* [YOUR INSTRUCTIONS]: Please swap "Rotate" for "Crop" in the data, beginning at the line that has "Viewport: 547px width, 243px" and stopping after the line that has "Looking at the". Give back only those lines, with nothing else changed.

-- Begin RECORDS --

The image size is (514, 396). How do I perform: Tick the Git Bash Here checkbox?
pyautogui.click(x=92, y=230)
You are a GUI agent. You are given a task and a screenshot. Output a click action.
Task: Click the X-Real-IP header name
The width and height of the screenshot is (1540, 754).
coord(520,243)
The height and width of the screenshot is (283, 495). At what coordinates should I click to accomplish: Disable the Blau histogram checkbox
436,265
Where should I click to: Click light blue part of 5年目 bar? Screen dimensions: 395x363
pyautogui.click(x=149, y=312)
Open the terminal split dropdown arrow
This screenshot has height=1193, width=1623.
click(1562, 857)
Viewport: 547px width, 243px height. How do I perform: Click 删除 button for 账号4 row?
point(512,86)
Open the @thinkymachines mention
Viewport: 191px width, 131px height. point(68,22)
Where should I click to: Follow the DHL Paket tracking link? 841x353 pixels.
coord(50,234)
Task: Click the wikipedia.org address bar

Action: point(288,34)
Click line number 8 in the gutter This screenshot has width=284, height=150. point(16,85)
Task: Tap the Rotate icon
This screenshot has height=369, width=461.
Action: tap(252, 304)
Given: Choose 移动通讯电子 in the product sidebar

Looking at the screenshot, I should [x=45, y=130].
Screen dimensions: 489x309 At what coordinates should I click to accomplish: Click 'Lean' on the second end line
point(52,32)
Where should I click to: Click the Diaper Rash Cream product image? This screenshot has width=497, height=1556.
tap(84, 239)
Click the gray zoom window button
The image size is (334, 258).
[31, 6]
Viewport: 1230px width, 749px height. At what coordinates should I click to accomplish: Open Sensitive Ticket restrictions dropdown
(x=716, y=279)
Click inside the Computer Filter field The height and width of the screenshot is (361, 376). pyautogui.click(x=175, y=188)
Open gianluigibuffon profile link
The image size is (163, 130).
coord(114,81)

-- End RECORDS --

* [EXPECTED ANSWER]:
Viewport: 547px width, 243px height. How do I perform: Click 删除 button for 账号4 row?
point(512,86)
Open the @thinkymachines mention
Viewport: 191px width, 131px height. point(68,22)
Where should I click to: Follow the DHL Paket tracking link? 841x353 pixels.
coord(50,234)
Task: Click the wikipedia.org address bar

Action: point(288,34)
Click line number 8 in the gutter This screenshot has width=284, height=150. point(16,85)
Task: Tap the Crop icon
This screenshot has height=369, width=461.
Action: tap(252, 304)
Given: Choose 移动通讯电子 in the product sidebar

Looking at the screenshot, I should [x=45, y=130].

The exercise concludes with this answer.